* _TASK DESCRIPTION_: Word-for-word transcription: reproduce all of the data, but not the pictures.

Items from a data source
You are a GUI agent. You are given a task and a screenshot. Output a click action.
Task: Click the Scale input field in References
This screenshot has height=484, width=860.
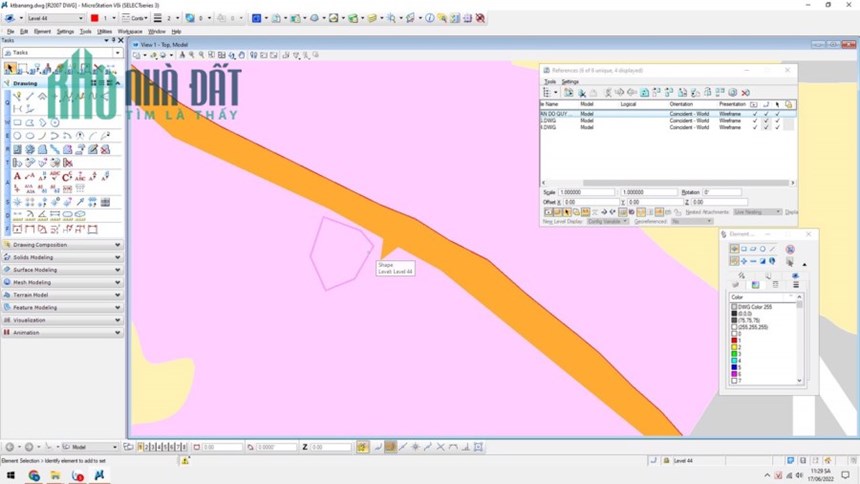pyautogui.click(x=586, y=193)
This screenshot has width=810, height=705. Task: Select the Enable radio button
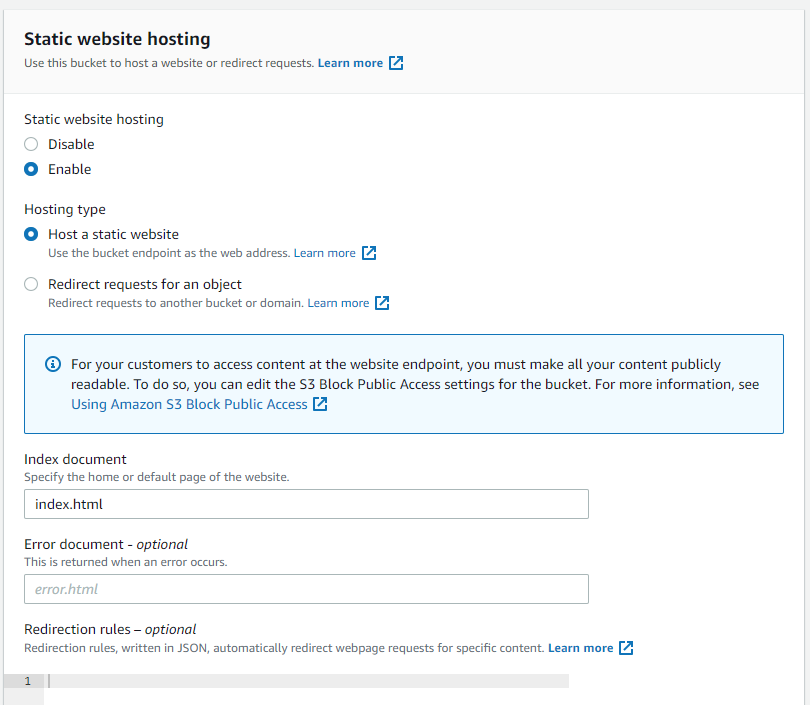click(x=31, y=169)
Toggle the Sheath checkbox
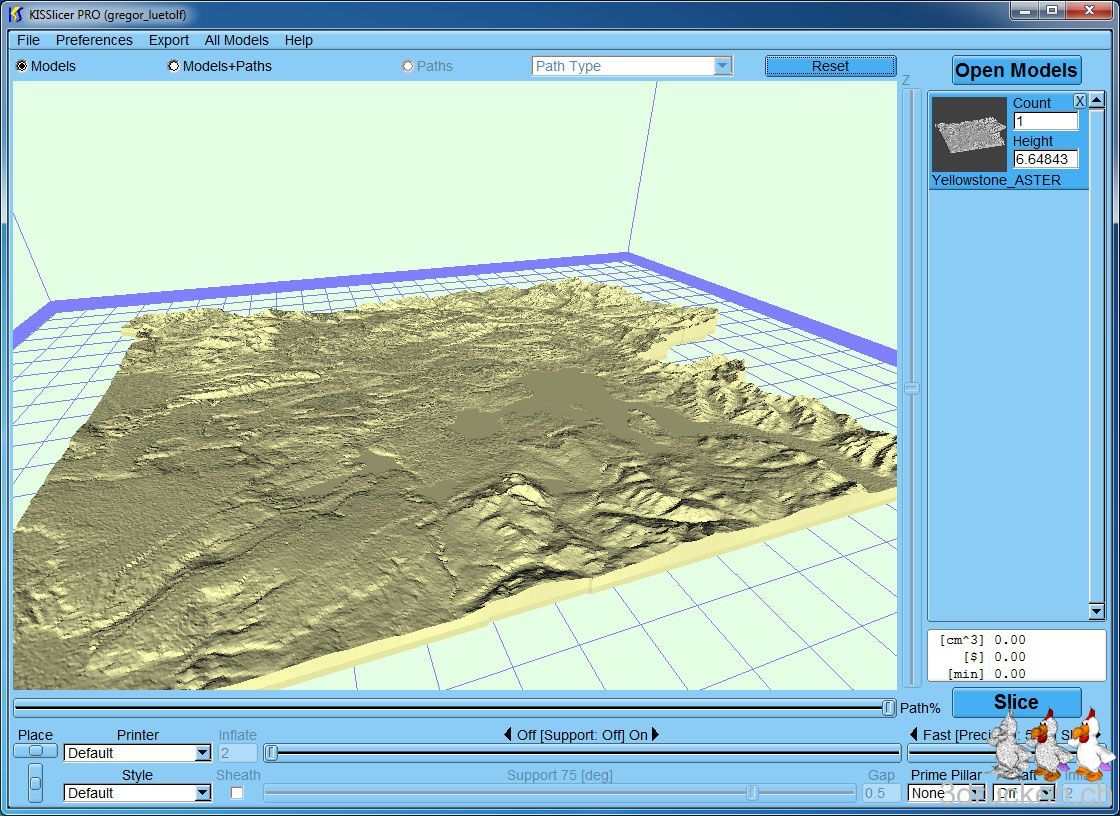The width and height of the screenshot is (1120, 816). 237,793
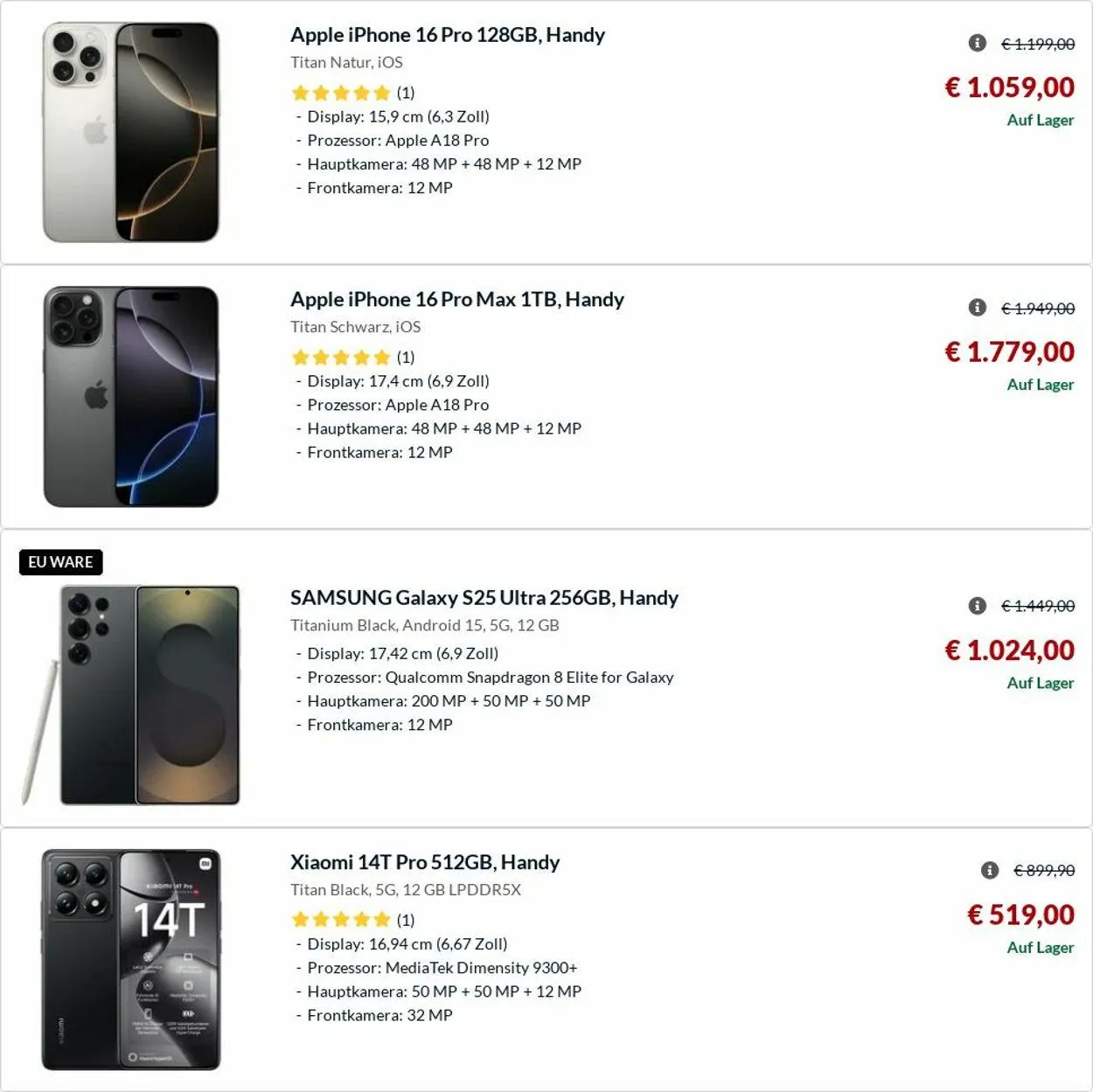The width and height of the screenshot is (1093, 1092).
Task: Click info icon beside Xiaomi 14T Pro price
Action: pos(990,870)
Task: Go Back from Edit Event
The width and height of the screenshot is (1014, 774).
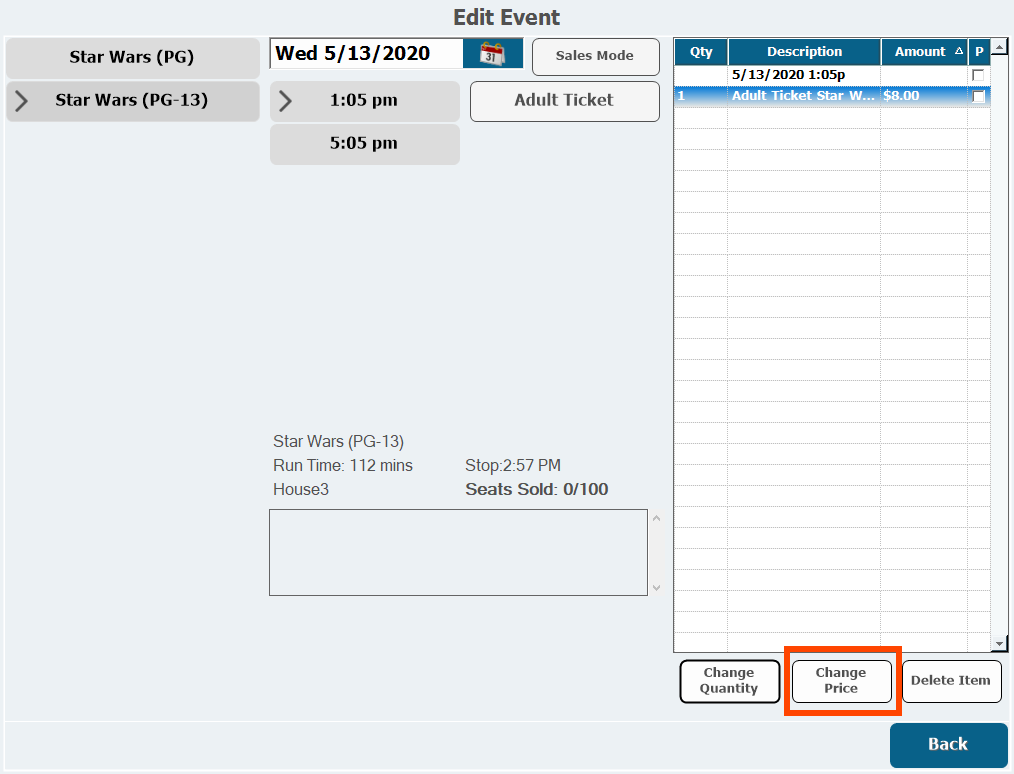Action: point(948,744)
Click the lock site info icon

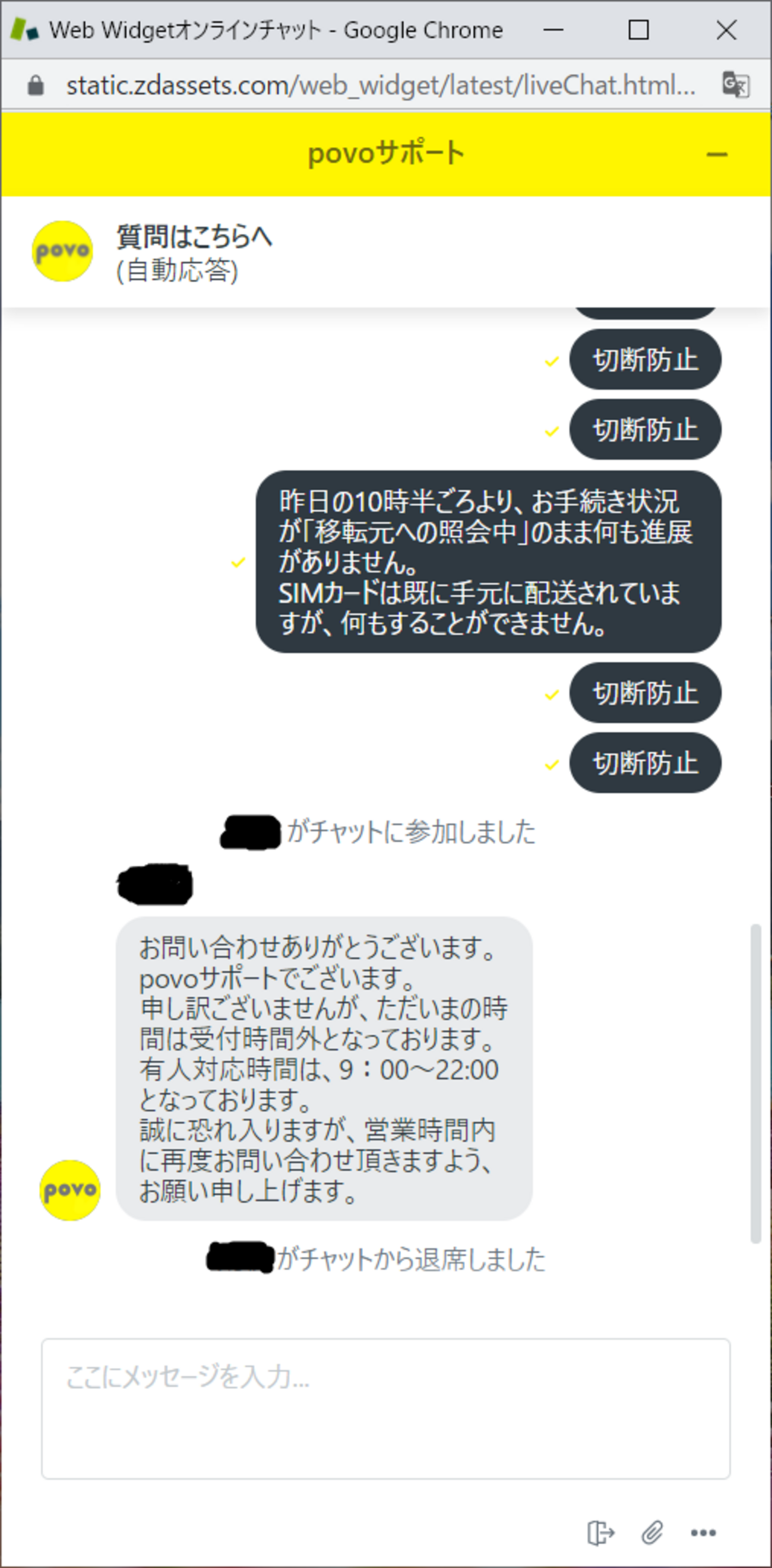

* _WRITTEN SOLUTION_:
You are a GUI agent. You are given a task and a screenshot. Output a click action.
Task: Click the Scale input field in References
This screenshot has height=484, width=860.
pyautogui.click(x=586, y=193)
This screenshot has width=810, height=705. Task: Select the Enable radio button
click(x=31, y=169)
Toggle the Sheath checkbox
The width and height of the screenshot is (1120, 816). 237,793
The width and height of the screenshot is (1093, 1092).
Task: Click info icon beside Xiaomi 14T Pro price
Action: pos(990,870)
Task: Go Back from Edit Event
The width and height of the screenshot is (1014, 774).
Action: point(948,744)
Click the lock site info icon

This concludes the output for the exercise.